> **About this task**: Below are records with pictures in them. Transcribe everything from the line containing "Task: Toggle the Navigator panel visibility" down to the line containing "782x1233 pixels. At", exactly, and leave the pictures behind.

> **Information shown**:
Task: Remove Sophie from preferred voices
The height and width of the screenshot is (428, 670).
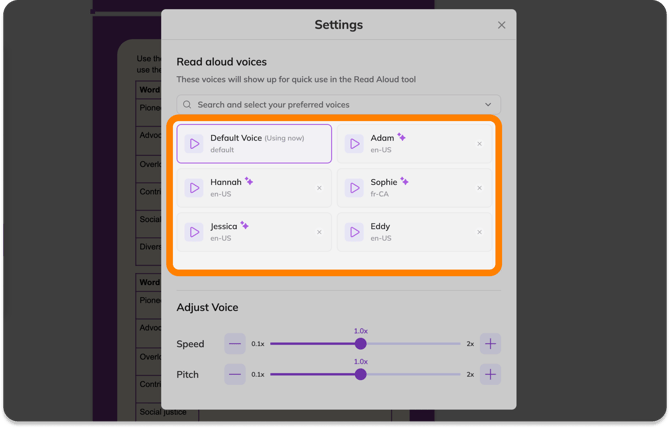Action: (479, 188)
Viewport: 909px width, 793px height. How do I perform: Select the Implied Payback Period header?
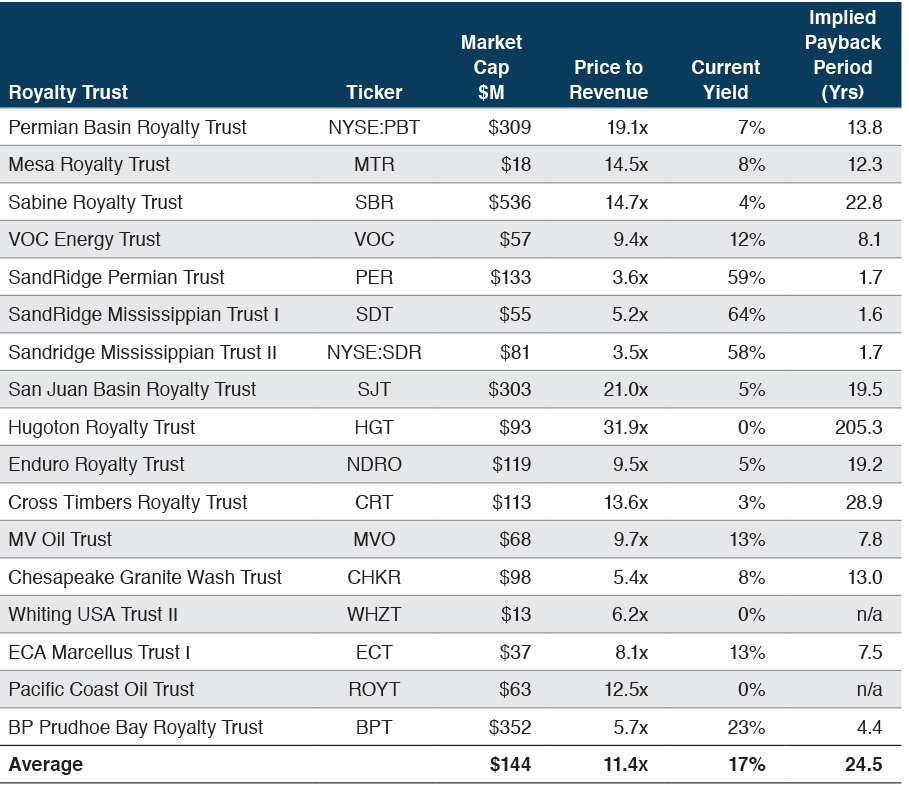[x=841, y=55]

...

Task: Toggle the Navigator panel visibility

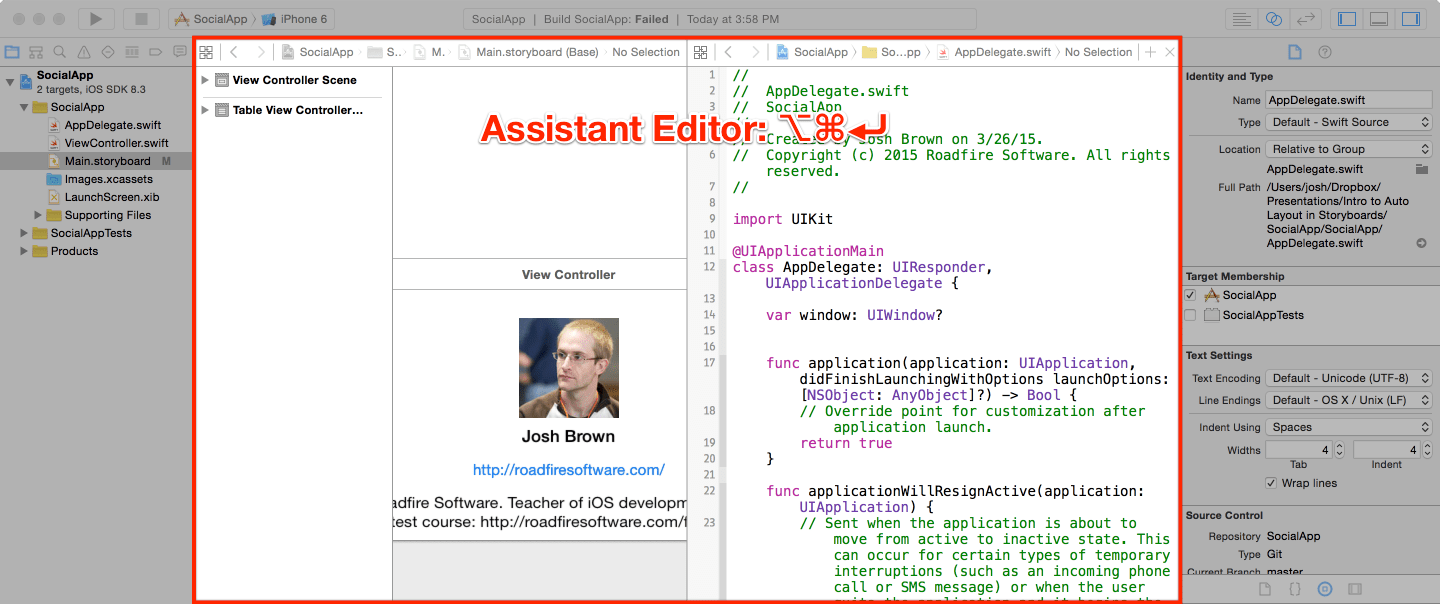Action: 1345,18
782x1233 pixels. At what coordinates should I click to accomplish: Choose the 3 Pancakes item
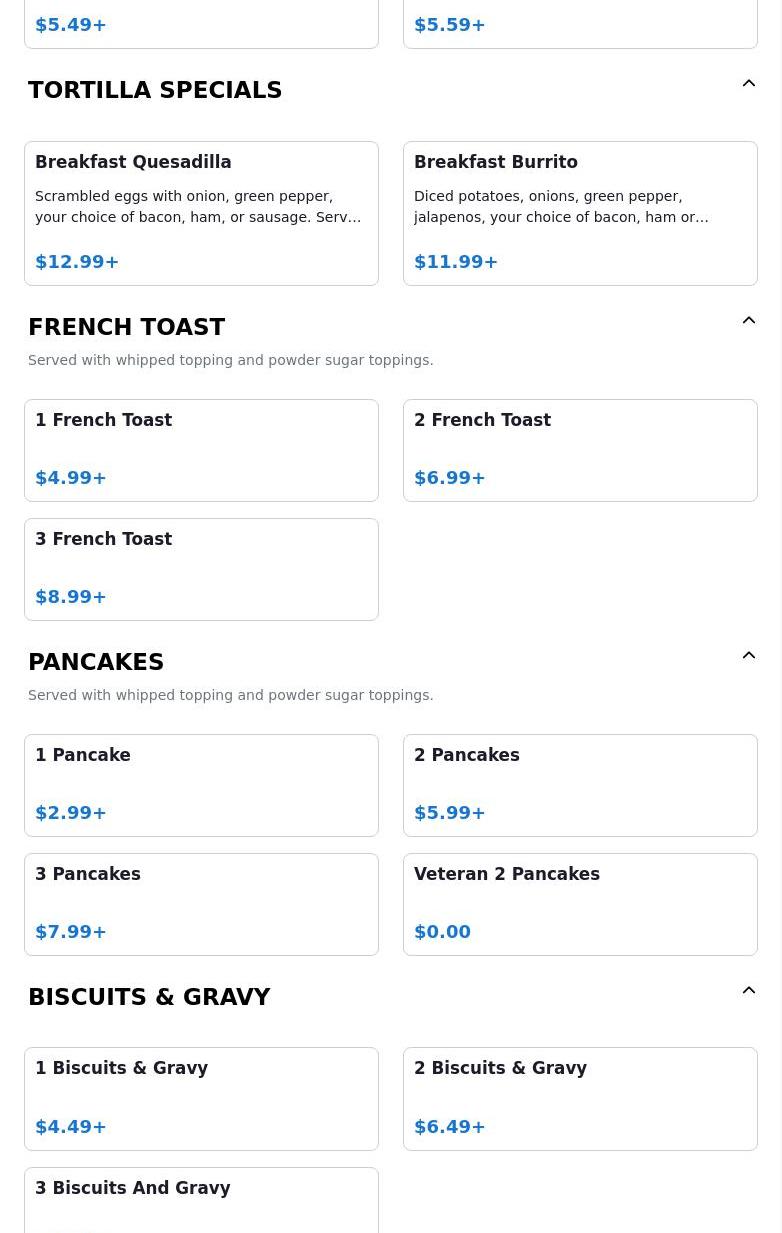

> **Exercise result**:
Task: Toggle the Navigator panel visibility

Action: 1345,18
782x1233 pixels. At what coordinates should I click to accomplish: Choose the 3 Pancakes item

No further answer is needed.